This Week in Texas Methodist History May 29
One of the most colorful and dedicated laymen in Texas Methodist history was Judge Woodrow Seals (1917-1990), a member of St. Stephen’s UMC in Houston and an active participant at all levels of United Methodism. He could be unpredictable. His speech was colorful, and his imagination for pushing the conference into greater fields of service seemed limitless. No wonder all other conversation stopped when Seals had the conference floor.
As the 1972 Texas Annual Conference convened, Seals was completing a quadrennium as chair of the Conference Board of Christian Social Concerns. The continuing struggle of African Americans for civil rights and the Viet Nam War and the associated peace movement had put the Board front and center during the 1968-1972 quadrennium. On June 3, 1969, three young men disrupted the morning worship at the Texas Annual Conference demanding reparations for African Americans. Woodrow Seals led the negotiating team that defused the situation. Judge Seals’ influence was so great that he was able to secure the entirety of an afternoon business session of the 1971 Annual Conference for debates about abortion and setting a date for withdrawal of U. S. forces from Viet Nam. In addition to the events occurring in the secular world, the United Methodist Church was in the process of ending institutional racial segregation by abolishing the Central Jurisdiction. Petitions submitted to General Conference during the quadrennium reflected the divided state of the church. There were petitions on both sides of practically every contentious issue of the day—civil disobedience, conscientious objection, the right of farm workers to form unions, the pace of racial desegregation, the right of peaceful protest, the war on poverty, boycotts of businesses with unfair labor practices, and more. The church was no ivory tower as some might think. It was in the thick of all these issues as Methodists struggled to find solutions based on the Gospel of Jesus Christ.
For Woodrow Seals church, personal, and professional life were all of one piece. President Lyndon Johnson reluctantly appointed Seals to the federal bench in 1966, and his belief in caring for poor, the outcast, and the marginalized can be found in his decisions. When the state of Texas and several school districts finally started to comply with Brown vs. Board of Education, they sometimes did so by mixing African American and Latino students—and leaving Anglo students in lily-white schools. Seals ruled that Latinos were a distinct group, and true desegregation must take that fact into account. The Supreme Court later upheld his ruling. When Quaker and Mennonite and other Christian pacifist draft resistors appeared in his court for violation of the Selective Service laws, he tried to steer them into alternative service instead of prison.
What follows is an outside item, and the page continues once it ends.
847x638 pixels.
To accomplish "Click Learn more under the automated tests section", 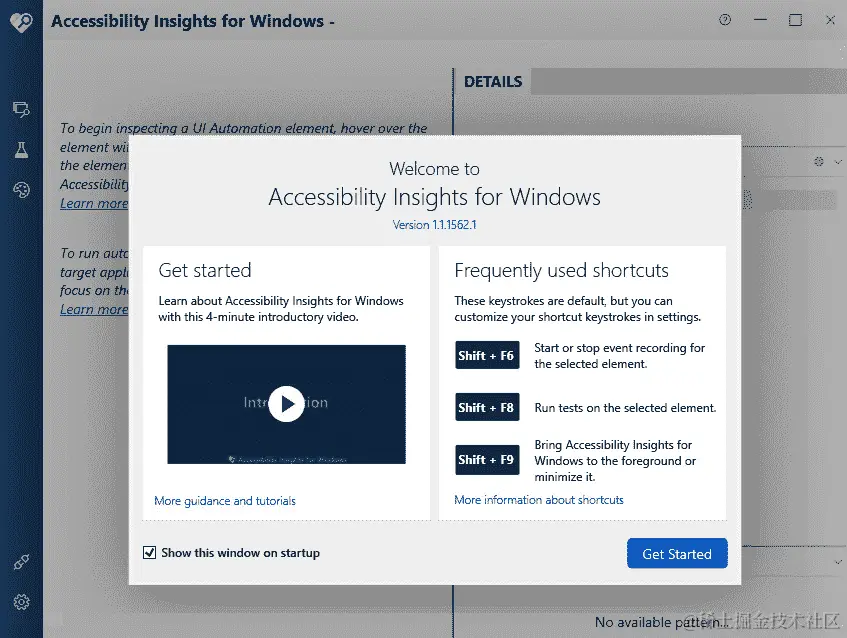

The Texas Annual Conference convened On May 29, 1972. The printed report from the Board of Christian Social Concerns highlighted two programs that Seals started during the term. He may have been a global thinker on the great issues of the day, but both programs were very personal—the very embodiment of the bumper sticker phrase, “Think Globally—Act Locally”. They were as follows:
Operation Understanding—a program that paired historically African American and historically Anglo churches for informal, monthly meetings. There was no agenda, no program, just a chance to form cross-racial friendships.
Society of St. Stephens—a program to help people who, through circumstances beyond their control, needed help with food, utilities, rent, transportation, or other necessities.
Even though Seals was active at the conference level, he remained active in his local church. Most Saturdays found him, in suit and tie in the Houston heat, knocking on doors near St. Stephens. “I’m Woodrow Seals, if you don’t have a church home, please come to St. Stephens.” When the weather was bad, he would go to a shopping mall and pass out cards inviting strangers to church. When Bering UMC opened its facilities for homeless people on severely cold nights, Seals spent nights there as a volunteer. The number of times he visited churches to promote the Society of St. Stephen can probably never be known. He taught an adult Sunday School class in which almost always the lesson was not taken from Sunday School literature, but from his experiences of the previous week. His circle of friends of all faiths was prodigious. On any given Sunday his class members might hear about Rev. John Osteen of Lakewood Church, the Roman Catholic Bishop’s plans for Houston, or what he had learned from a lunch date with a rabbi.
Perkins School of Theology presents a Woodrow Seals Award annually to a lay person. The Houston Young Lawyers Association also presents a Woodrow Seals Award. His greatest legacy, though, is probably the Society of St. Stephen. The program of helping families in need was adopted by the denomination. Today, there are tens of thousands of persons who know that the United Methodist Church cares about them because of acts of mercy channeled through the Society of St. Stephen.